EXERCISE DESCRIPTION
Once more, print the records exactly as given.

****

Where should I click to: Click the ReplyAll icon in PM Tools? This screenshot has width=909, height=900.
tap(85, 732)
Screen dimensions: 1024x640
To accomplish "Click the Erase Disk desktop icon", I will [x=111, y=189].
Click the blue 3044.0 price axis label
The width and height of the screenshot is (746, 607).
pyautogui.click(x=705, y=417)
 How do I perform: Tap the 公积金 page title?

****

COMPLETED EXERCISE
Where should I click to: Click the ReplyAll icon in PM Tools? This screenshot has width=909, height=900.
tap(85, 732)
Screen dimensions: 1024x640
To accomplish "Click the Erase Disk desktop icon", I will [x=111, y=189].
Click the blue 3044.0 price axis label
The width and height of the screenshot is (746, 607).
pyautogui.click(x=705, y=417)
 How do I perform: Tap the 公积金 page title?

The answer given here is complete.